___ Voci da elaborare ___
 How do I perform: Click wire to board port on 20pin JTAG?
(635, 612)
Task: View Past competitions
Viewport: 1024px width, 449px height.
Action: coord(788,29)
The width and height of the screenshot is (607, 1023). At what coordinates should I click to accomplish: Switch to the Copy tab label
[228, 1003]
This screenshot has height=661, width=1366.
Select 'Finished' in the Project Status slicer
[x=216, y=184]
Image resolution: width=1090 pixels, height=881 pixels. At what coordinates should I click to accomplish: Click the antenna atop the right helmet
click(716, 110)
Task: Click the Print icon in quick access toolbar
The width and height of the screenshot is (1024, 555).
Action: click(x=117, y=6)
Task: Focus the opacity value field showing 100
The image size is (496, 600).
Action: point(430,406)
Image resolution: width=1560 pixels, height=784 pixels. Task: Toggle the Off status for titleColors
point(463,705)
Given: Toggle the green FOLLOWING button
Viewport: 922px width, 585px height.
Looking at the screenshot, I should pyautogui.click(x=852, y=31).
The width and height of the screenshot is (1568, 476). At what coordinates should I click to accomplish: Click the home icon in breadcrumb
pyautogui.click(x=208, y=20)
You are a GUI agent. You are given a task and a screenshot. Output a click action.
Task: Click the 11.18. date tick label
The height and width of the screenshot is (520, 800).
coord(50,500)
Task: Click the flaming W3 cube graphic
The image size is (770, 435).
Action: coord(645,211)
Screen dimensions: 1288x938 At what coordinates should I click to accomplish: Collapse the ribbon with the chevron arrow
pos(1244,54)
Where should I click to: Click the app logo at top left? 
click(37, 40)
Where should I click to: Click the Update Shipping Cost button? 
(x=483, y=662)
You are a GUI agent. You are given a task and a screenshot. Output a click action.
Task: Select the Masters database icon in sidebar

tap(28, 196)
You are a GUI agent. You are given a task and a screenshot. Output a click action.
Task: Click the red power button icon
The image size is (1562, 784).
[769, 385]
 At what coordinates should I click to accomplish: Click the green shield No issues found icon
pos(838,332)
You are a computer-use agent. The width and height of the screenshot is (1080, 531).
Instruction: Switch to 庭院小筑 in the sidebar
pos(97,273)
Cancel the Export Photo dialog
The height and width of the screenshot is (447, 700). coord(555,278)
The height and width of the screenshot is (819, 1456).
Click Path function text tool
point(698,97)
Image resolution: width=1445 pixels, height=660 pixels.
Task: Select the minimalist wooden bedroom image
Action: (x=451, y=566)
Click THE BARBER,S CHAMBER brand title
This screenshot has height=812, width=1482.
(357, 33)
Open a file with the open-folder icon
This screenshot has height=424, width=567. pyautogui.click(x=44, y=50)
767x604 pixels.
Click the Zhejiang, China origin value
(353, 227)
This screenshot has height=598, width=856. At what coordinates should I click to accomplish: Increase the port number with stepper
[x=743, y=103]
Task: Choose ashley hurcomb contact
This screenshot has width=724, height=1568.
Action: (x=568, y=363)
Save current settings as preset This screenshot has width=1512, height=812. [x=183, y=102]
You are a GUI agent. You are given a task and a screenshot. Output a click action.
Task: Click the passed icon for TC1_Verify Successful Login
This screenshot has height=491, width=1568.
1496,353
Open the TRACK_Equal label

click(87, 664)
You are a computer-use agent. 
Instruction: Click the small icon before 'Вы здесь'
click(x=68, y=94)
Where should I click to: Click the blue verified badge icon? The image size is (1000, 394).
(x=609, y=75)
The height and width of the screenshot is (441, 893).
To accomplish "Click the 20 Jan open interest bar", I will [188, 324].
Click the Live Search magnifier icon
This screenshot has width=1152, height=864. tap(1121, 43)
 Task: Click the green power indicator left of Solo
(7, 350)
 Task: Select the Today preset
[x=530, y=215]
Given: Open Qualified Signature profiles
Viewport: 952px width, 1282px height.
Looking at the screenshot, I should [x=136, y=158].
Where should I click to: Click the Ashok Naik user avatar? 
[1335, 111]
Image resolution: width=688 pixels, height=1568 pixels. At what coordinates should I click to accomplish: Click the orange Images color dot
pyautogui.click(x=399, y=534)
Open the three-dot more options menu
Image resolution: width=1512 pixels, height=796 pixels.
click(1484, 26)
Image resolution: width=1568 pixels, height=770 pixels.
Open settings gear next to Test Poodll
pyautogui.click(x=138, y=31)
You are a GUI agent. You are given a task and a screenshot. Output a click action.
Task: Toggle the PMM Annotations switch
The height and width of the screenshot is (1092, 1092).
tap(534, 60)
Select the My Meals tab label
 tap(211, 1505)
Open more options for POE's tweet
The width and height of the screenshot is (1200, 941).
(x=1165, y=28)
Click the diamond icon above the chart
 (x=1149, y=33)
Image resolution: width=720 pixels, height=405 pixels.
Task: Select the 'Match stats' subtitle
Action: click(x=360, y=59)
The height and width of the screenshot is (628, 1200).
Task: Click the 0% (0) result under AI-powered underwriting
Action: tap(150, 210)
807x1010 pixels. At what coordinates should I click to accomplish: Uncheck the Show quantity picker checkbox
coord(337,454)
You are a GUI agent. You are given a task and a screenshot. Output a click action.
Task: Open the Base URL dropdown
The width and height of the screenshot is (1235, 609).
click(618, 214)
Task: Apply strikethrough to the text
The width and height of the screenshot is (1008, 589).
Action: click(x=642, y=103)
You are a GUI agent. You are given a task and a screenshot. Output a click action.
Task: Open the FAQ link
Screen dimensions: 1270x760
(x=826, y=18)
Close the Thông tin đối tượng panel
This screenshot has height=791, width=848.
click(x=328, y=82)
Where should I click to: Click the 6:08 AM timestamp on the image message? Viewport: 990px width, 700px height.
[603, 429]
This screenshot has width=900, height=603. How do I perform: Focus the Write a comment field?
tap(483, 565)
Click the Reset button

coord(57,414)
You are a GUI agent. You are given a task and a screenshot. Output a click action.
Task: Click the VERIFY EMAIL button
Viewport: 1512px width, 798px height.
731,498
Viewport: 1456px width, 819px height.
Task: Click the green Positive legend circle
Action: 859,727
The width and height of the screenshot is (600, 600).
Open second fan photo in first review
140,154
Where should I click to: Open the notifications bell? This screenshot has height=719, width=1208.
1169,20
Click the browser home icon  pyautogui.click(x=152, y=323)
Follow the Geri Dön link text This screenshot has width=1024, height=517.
___
Enunciato del compito:
Trascrivi in una tabella Markdown tutte le righe delle voci qui sopra, usando la colonna «Numero» per il numero progressivo e la colonna «Riga» per il testo. Ometti le righe vuote.

Risposta al compito:
| Numero | Riga |
|---|---|
| 1 |  How do I perform: Click wire to board port on 20pin JTAG? |
| 2 | (635, 612) |
| 3 | Task: View Past competitions |
| 4 | Viewport: 1024px width, 449px height. |
| 5 | Action: coord(788,29) |
| 6 | The width and height of the screenshot is (607, 1023). At what coordinates should I click to accomplish: Switch to the Copy tab label |
| 7 | [228, 1003] |
| 8 | This screenshot has height=661, width=1366. |
| 9 | Select 'Finished' in the Project Status slicer |
| 10 | [x=216, y=184] |
| 11 | Image resolution: width=1090 pixels, height=881 pixels. At what coordinates should I click to accomplish: Click the antenna atop the right helmet |
| 12 | click(716, 110) |
| 13 | Task: Click the Print icon in quick access toolbar |
| 14 | The width and height of the screenshot is (1024, 555). |
| 15 | Action: click(x=117, y=6) |
| 16 | Task: Focus the opacity value field showing 100 |
| 17 | The image size is (496, 600). |
| 18 | Action: point(430,406) |
| 19 | Image resolution: width=1560 pixels, height=784 pixels. Task: Toggle the Off status for titleColors |
| 20 | point(463,705) |
| 21 | Given: Toggle the green FOLLOWING button |
| 22 | Viewport: 922px width, 585px height. |
| 23 | Looking at the screenshot, I should pyautogui.click(x=852, y=31). |
| 24 | The width and height of the screenshot is (1568, 476). At what coordinates should I click to accomplish: Click the home icon in breadcrumb |
| 25 | pyautogui.click(x=208, y=20) |
| 26 | You are a GUI agent. You are given a task and a screenshot. Output a click action. |
| 27 | Task: Click the 11.18. date tick label |
| 28 | The height and width of the screenshot is (520, 800). |
| 29 | coord(50,500) |
| 30 | Task: Click the flaming W3 cube graphic |
| 31 | The image size is (770, 435). |
| 32 | Action: coord(645,211) |
| 33 | Screen dimensions: 1288x938 At what coordinates should I click to accomplish: Collapse the ribbon with the chevron arrow |
| 34 | pos(1244,54) |
| 35 | Where should I click to: Click the app logo at top left?  |
| 36 | click(37, 40) |
| 37 | Where should I click to: Click the Update Shipping Cost button?  |
| 38 | (x=483, y=662) |
| 39 | You are a GUI agent. You are given a task and a screenshot. Output a click action. |
| 40 | Task: Select the Masters database icon in sidebar |
| 41 | tap(28, 196) |
| 42 | You are a GUI agent. You are given a task and a screenshot. Output a click action. |
| 43 | Task: Click the red power button icon |
| 44 | The image size is (1562, 784). |
| 45 | [769, 385] |
| 46 |  At what coordinates should I click to accomplish: Click the green shield No issues found icon |
| 47 | pos(838,332) |
| 48 | You are a computer-use agent. The width and height of the screenshot is (1080, 531). |
| 49 | Instruction: Switch to 庭院小筑 in the sidebar |
| 50 | pos(97,273) |
| 51 | Cancel the Export Photo dialog |
| 52 | The height and width of the screenshot is (447, 700). coord(555,278) |
| 53 | The height and width of the screenshot is (819, 1456). |
| 54 | Click Path function text tool |
| 55 | point(698,97) |
| 56 | Image resolution: width=1445 pixels, height=660 pixels. |
| 57 | Task: Select the minimalist wooden bedroom image |
| 58 | Action: (x=451, y=566) |
| 59 | Click THE BARBER,S CHAMBER brand title |
| 60 | This screenshot has height=812, width=1482. |
| 61 | (357, 33) |
| 62 | Open a file with the open-folder icon |
| 63 | This screenshot has height=424, width=567. pyautogui.click(x=44, y=50) |
| 64 | 767x604 pixels. |
| 65 | Click the Zhejiang, China origin value |
| 66 | (353, 227) |
| 67 | This screenshot has height=598, width=856. At what coordinates should I click to accomplish: Increase the port number with stepper |
| 68 | [x=743, y=103] |
| 69 | Task: Choose ashley hurcomb contact |
| 70 | This screenshot has width=724, height=1568. |
| 71 | Action: (x=568, y=363) |
| 72 | Save current settings as preset This screenshot has width=1512, height=812. [x=183, y=102] |
| 73 | You are a GUI agent. You are given a task and a screenshot. Output a click action. |
| 74 | Task: Click the passed icon for TC1_Verify Successful Login |
| 75 | This screenshot has height=491, width=1568. |
| 76 | 1496,353 |
| 77 | Open the TRACK_Equal label |
| 78 | click(87, 664) |
| 79 | You are a computer-use agent.  |
| 80 | Instruction: Click the small icon before 'Вы здесь' |
| 81 | click(x=68, y=94) |
| 82 | Where should I click to: Click the blue verified badge icon? The image size is (1000, 394). |
| 83 | (x=609, y=75) |
| 84 | The height and width of the screenshot is (441, 893). |
| 85 | To accomplish "Click the 20 Jan open interest bar", I will [188, 324]. |
| 86 | Click the Live Search magnifier icon |
| 87 | This screenshot has width=1152, height=864. tap(1121, 43) |
| 88 |  Task: Click the green power indicator left of Solo |
| 89 | (7, 350) |
| 90 |  Task: Select the Today preset |
| 91 | [x=530, y=215] |
| 92 | Given: Open Qualified Signature profiles |
| 93 | Viewport: 952px width, 1282px height. |
| 94 | Looking at the screenshot, I should [x=136, y=158]. |
| 95 | Where should I click to: Click the Ashok Naik user avatar?  |
| 96 | [1335, 111] |
| 97 | Image resolution: width=688 pixels, height=1568 pixels. At what coordinates should I click to accomplish: Click the orange Images color dot |
| 98 | pyautogui.click(x=399, y=534) |
| 99 | Open the three-dot more options menu |
| 100 | Image resolution: width=1512 pixels, height=796 pixels. |
| 101 | click(1484, 26) |
| 102 | Image resolution: width=1568 pixels, height=770 pixels. |
| 103 | Open settings gear next to Test Poodll |
| 104 | pyautogui.click(x=138, y=31) |
| 105 | You are a GUI agent. You are given a task and a screenshot. Output a click action. |
| 106 | Task: Toggle the PMM Annotations switch |
| 107 | The height and width of the screenshot is (1092, 1092). |
| 108 | tap(534, 60) |
| 109 | Select the My Meals tab label |
| 110 |  tap(211, 1505) |
| 111 | Open more options for POE's tweet |
| 112 | The width and height of the screenshot is (1200, 941). |
| 113 | (x=1165, y=28) |
| 114 | Click the diamond icon above the chart |
| 115 |  (x=1149, y=33) |
| 116 | Image resolution: width=720 pixels, height=405 pixels. |
| 117 | Task: Select the 'Match stats' subtitle |
| 118 | Action: click(x=360, y=59) |
| 119 | The height and width of the screenshot is (628, 1200). |
| 120 | Task: Click the 0% (0) result under AI-powered underwriting |
| 121 | Action: tap(150, 210) |
| 122 | 807x1010 pixels. At what coordinates should I click to accomplish: Uncheck the Show quantity picker checkbox |
| 123 | coord(337,454) |
| 124 | You are a GUI agent. You are given a task and a screenshot. Output a click action. |
| 125 | Task: Open the Base URL dropdown |
| 126 | The width and height of the screenshot is (1235, 609). |
| 127 | click(618, 214) |
| 128 | Task: Apply strikethrough to the text |
| 129 | The width and height of the screenshot is (1008, 589). |
| 130 | Action: click(x=642, y=103) |
| 131 | You are a GUI agent. You are given a task and a screenshot. Output a click action. |
| 132 | Task: Open the FAQ link |
| 133 | Screen dimensions: 1270x760 |
| 134 | (x=826, y=18) |
| 135 | Close the Thông tin đối tượng panel |
| 136 | This screenshot has height=791, width=848. |
| 137 | click(x=328, y=82) |
| 138 | Where should I click to: Click the 6:08 AM timestamp on the image message? Viewport: 990px width, 700px height. |
| 139 | [603, 429] |
| 140 | This screenshot has width=900, height=603. How do I perform: Focus the Write a comment field? |
| 141 | tap(483, 565) |
| 142 | Click the Reset button |
| 143 | coord(57,414) |
| 144 | You are a GUI agent. You are given a task and a screenshot. Output a click action. |
| 145 | Task: Click the VERIFY EMAIL button |
| 146 | Viewport: 1512px width, 798px height. |
| 147 | 731,498 |
| 148 | Viewport: 1456px width, 819px height. |
| 149 | Task: Click the green Positive legend circle |
| 150 | Action: 859,727 |
| 151 | The width and height of the screenshot is (600, 600). |
| 152 | Open second fan photo in first review |
| 153 | 140,154 |
| 154 | Where should I click to: Open the notifications bell? This screenshot has height=719, width=1208. |
| 155 | 1169,20 |
| 156 | Click the browser home icon  pyautogui.click(x=152, y=323) |
| 157 | Follow the Geri Dön link text This screenshot has width=1024, height=517. |